A lifetime’s worth of letters combine to portray a singular character.
Sybil Van Antwerp, a cantankerous but exceedingly well-mannered septuagenarian, is the titular correspondent in Evans’ debut novel. Sybil has retired from a beloved job as chief clerk to a judge with whom she had previously been in private legal practice. She is the divorced mother of two living adult children and one who died when he was 8. She is a reader of novels, a gardener, and a keen observer of human nature. But the most distinguishing thing about Sybil is her lifelong practice of letter writing. As advancing vision problems threaten Sybil’s carefully constructed way of life—in which letters take the place of personal contact and engagement—she must reckon with unaddressed issues from her past that threaten the house of cards (letters, really) she has built around herself. Sybil’s relationships are gradually revealed in the series of letters sent to and received from, among others, her brother, sister-in-law, children, former work associates, and, intriguingly, literary icons including Joan Didion and Larry McMurtry. Perhaps most affecting is the series of missives Sybil writes but never mails to a shadowy figure from her past.

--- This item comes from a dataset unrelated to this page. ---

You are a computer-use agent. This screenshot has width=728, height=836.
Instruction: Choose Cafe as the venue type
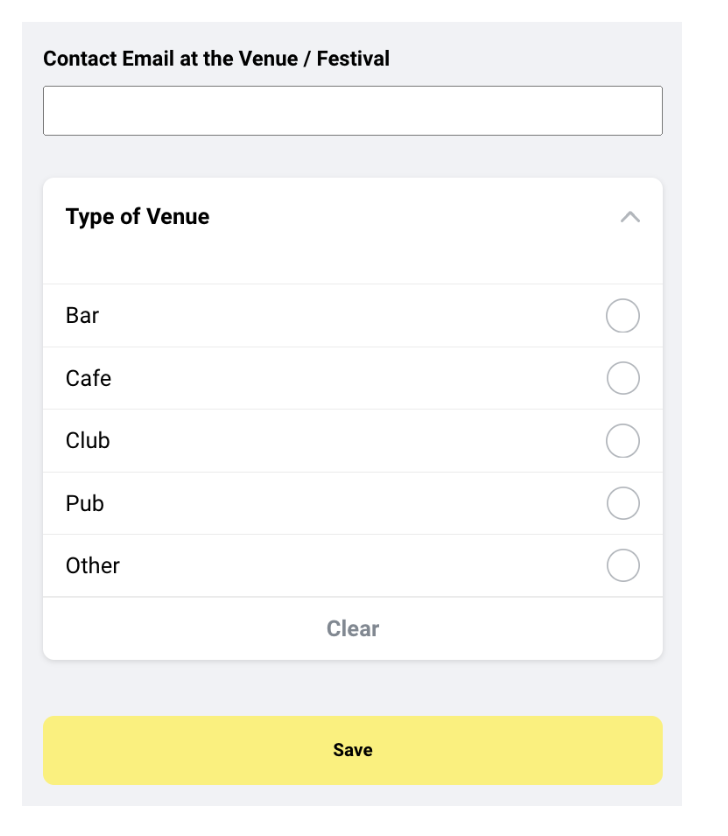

Thoughtful musings on the value and immortal quality of letters and the written word populate one of Sybil’s notes to a young correspondent while other messages are laugh-out-loud funny, tinged with her characteristic blunt tartness. Evans has created a brusque and quirky yet endearing main character with no shortage of opinions and advice for others but who fails to excavate the knotty difficulties of her own life. As Sybil grows into a delayed self-awareness, her letters serve as a chronicle of fitful growth.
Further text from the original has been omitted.